## Extract provided
_ _ _ _ _
SAFE Water Strategy
My team was designated Meritorious Winner. Out of 5636 international teams, we placed among the top 16%. Less than 1% of the teams that competed placed in a higher tier. This year was my second time competing in COMAP's Mathematical Contest in Modeling (MCM). MCM is a competition that challenges teams of students to clarify, analyze, and propose solutions to open-ended problems. The problems were released on January 31, 2013 at 6:00pm. The papers were due on February 4, 2013 at 6:00pm. My teammates were Claudio Gonzales and Camilla Hutchison.
This year, my team chose Problem B:
Fresh water is the limiting constraint for development in much of the world. Build a mathematical model for determining an effective, feasible, and cost-efficient water strategy for 2013 to meet the projected water needs of [pick one country from the list below] in 2025, and identify the best water strategy. In particular, your mathematical model must address storage and movement; de-salinization; and conservation. If possible, use your model to discuss the economic, physical, and environmental implications of your strategy. Provide a non-technical position paper to governmental leadership outlining your approach, its feasibility and costs, and why it is the 'best water strategy choice.'
Countries: United States, China, Russia, Egypt, or Saudi Arabia
Executive Summary
SAFE Water Strategy
Saudi Arabia Feasible and Efficient Water Strategy
Saudi Arabia Feasible and Efficient Water Strategy
The goal of our model is to create a realistic simulation of the hydrological situation of Saudi Arabia in 2025, from which we can determine the best water strategy. To ensure that our strategy was effective we required that our models provide the entire population with sufficient water. We guaranteed our strategy would be feasible by only using current technology and undertaking construction that can be completed within 12 years. We determined whether a strategy was cost-efficient by comparing the yearly cost to Saudi Arabia’s current annual water budget. We considered the best strategy to be one which fully satisfies Saudi Arabia’s annual water demands, minimizes cost, and minimizes the environmental impact.
_ _ _ _ _
## Source data

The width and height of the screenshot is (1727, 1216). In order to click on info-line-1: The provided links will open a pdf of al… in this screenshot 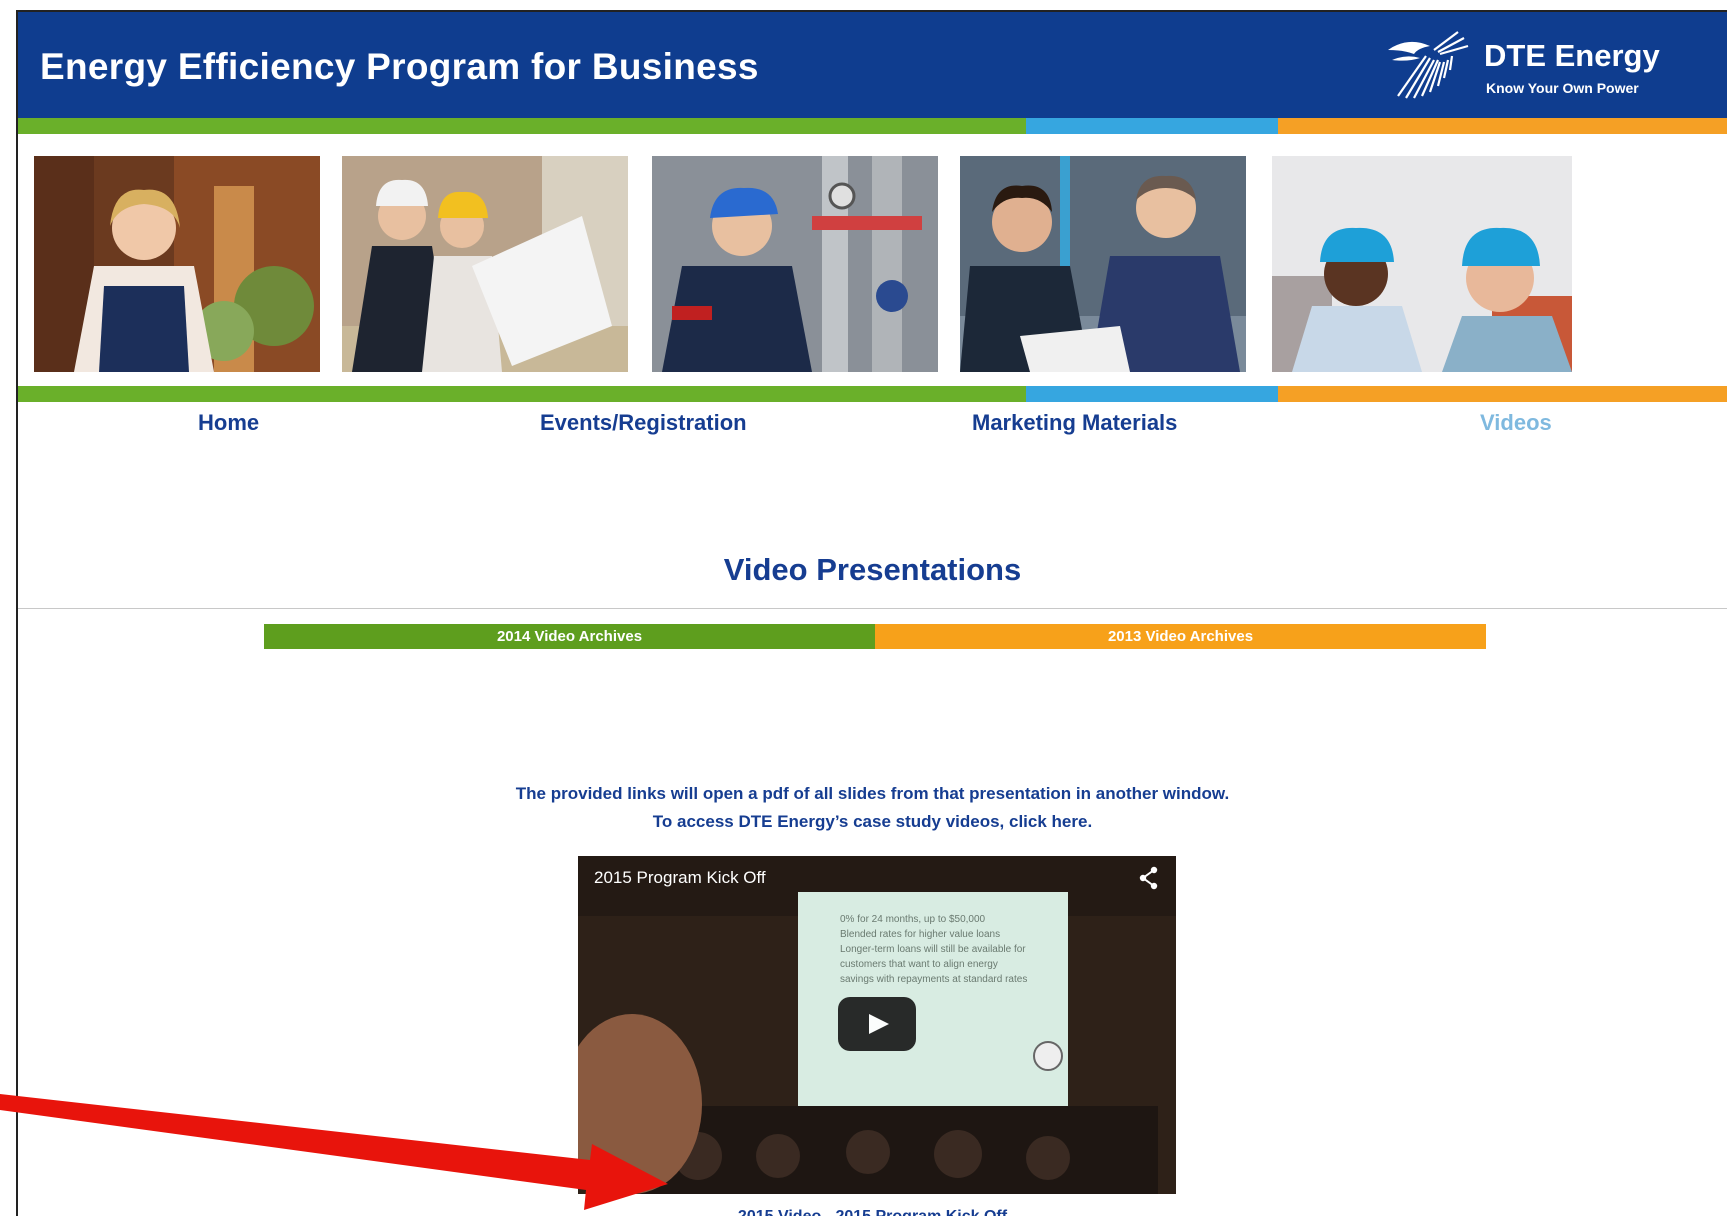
_ _ _ _ _
## Problems to work on
a – According to the SAFE Water Strategy write-up, when were the contest papers due?
b – Continue the SAFE Water Strategy write-up, starting after its last sentence.
You won't need the data above for this.

## Exercise answers
a – February 4, 2013 at 6:00pm.

b –
We created two different models to examine numerous water strategies. The first, the BOD model, estimates the cost of building enough desalinization facilities to fully support projected Saudi Arabian water demand in 2025, given a parameter of future agricultural use. Our SDW model simulates the movement, storage, production, and conservation of water in Saudi Arabia circa 2025.
The SDW model relies on geographic information. Without knowledge of the exact population density mapping of Saudi Arabia in 2025, we instead create a randomly distributed pseudo-nation. The algorithm generates this geographic data using a pairing of partitions and the beta distribution. The resulting map is designed to emulate important geographic features of Saudi Arabia.
Seasonality was an important factor in our model given the extensive timeline of our simulations. We successfully accounted for this using the Riemann approximation of a sinusoidal curve, whose peak reflected the particularly high summer water usage. When determining the order in which reservoirs are replenished, desalinization facilities first replenish areas who are nearby and have low water reserves. The algorithm then considers further areas with low reserves and nearby regions with lesser demand. Lastly, areas that are far away with low demand are replenished.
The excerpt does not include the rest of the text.